By Ambar Warrick
Investing.com-- Gold prices fell further on Thursday as the U.S. dollar gained ahead of key payrolls data due this week, while copper prices sank on growing concerns over a global economic slowdown.
Spot gold fell 0.3% to $1,706.26 an ounce by 20:45 ET (00:45 GMT), touching its weakest level since late-July. Gold futures sank 0.5% to $1,716.75 an ounce. Both instruments are down substantially over the past five months, as rising U.S. interest rates boosted the dollar and Treasury yields.
Bullion prices retreated this week, while the dollar stuck to 20-year highs ahead of key U.S. nonfarm payrolls data due on Friday. The dollar index rose 0.3% on Thursday.
While U.S. payrolls are expected to be lower in August than the prior month, a stronger-than-expected reading could give the Federal Reserve more space to hike interest rates aggressively this year.
Data on Wednesday, however, showed that U.S. private payrolls grew substantially less than expected in August, indicating that the labor market may be cooling.

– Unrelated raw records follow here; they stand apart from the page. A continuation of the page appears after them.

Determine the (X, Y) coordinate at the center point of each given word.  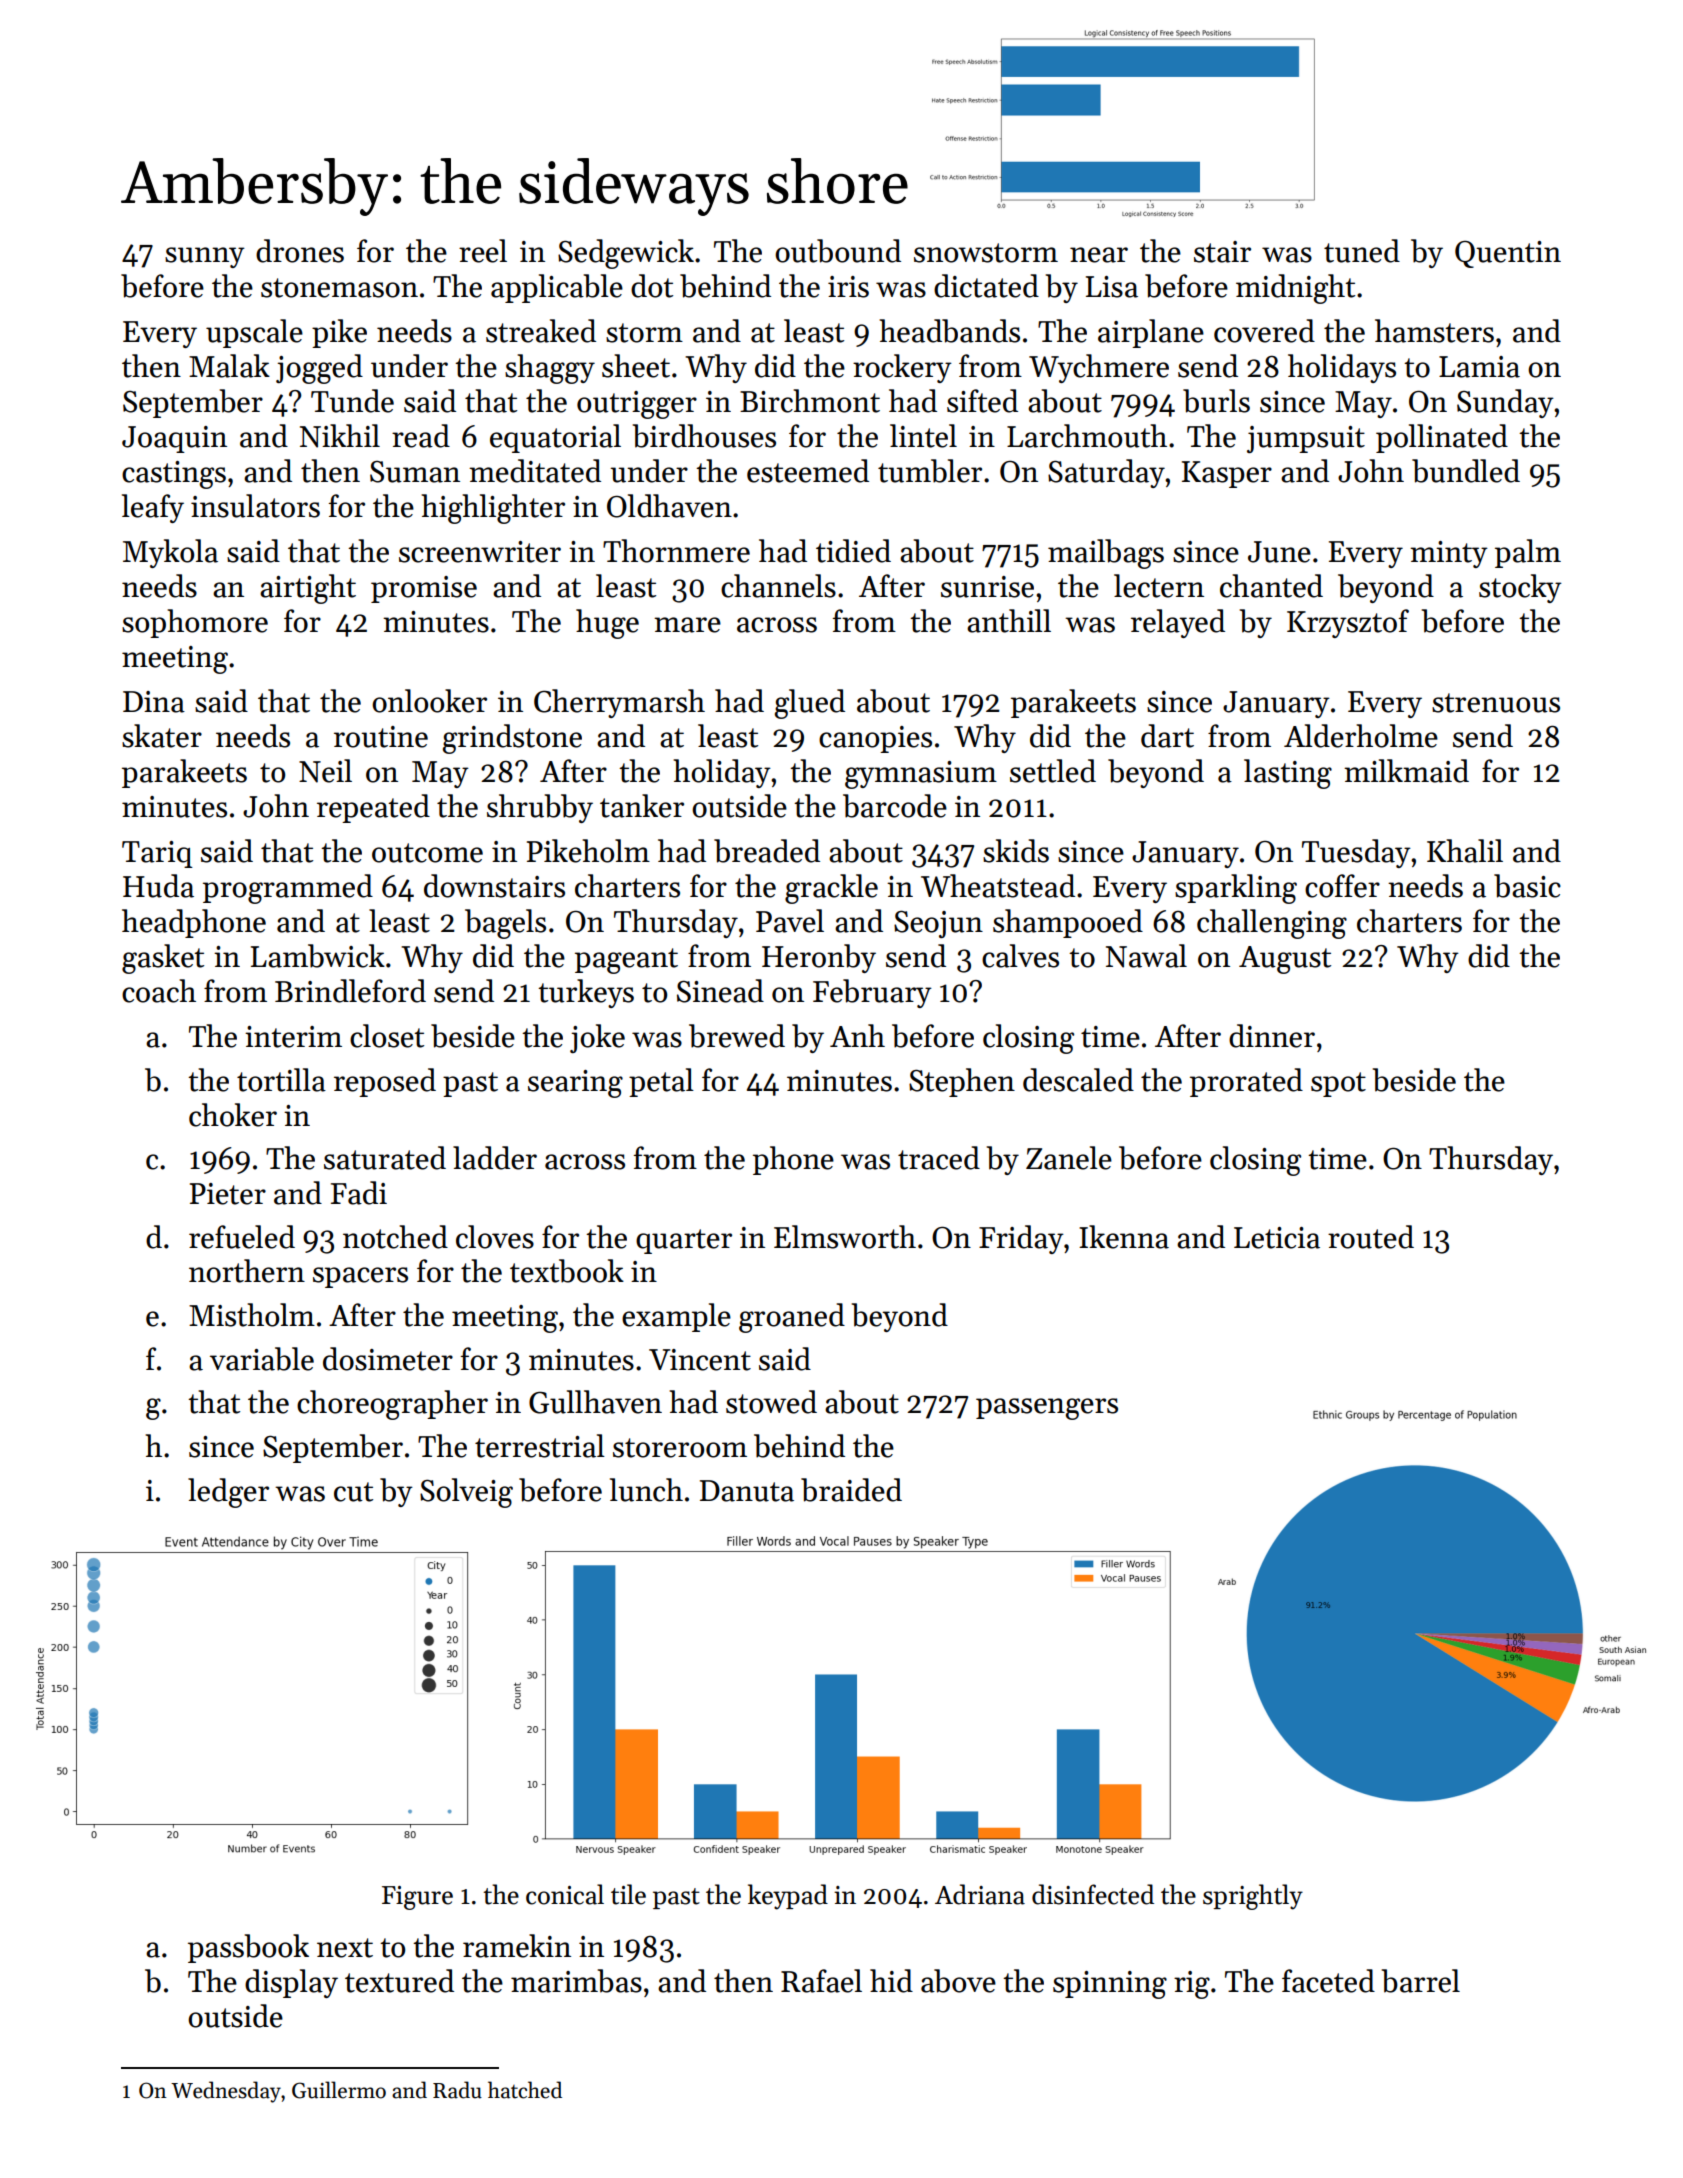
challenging (1272, 924)
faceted (1328, 1981)
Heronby (819, 958)
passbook (248, 1948)
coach (159, 991)
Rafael (821, 1981)
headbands (949, 331)
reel (483, 251)
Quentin (1508, 254)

Still, hawkish comments from Fed Chair Jerome Powell last week saw gold and most other metals lose substantially in the past three sessions. Investors are penciling in an over 70% chance that the Fed will hike interest rates by 75 basis points later in September.

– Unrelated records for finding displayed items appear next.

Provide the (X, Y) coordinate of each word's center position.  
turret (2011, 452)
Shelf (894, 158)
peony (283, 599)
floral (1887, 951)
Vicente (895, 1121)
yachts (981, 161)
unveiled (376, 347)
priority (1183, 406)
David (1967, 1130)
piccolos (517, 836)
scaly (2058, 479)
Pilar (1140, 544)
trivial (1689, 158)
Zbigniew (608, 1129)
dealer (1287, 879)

Other precious metals also retreated. Platinum sank 0.9%, while silver futures slumped 1.5%.
Among industrial metals, copper futures fell 0.7% to $3.4880 a pound, extending losses into a fifth straight session as concerns over a global recession continued to grow.
The red metal fell sharply on Wednesday after data showed Chinese manufacturing activity shrank for a second straight month in August.
Weak economic readings from Germany and Japan, coupled with surging inflation in the euro zone also trumped up concerns over slowing economic activity, denting the demand for copper.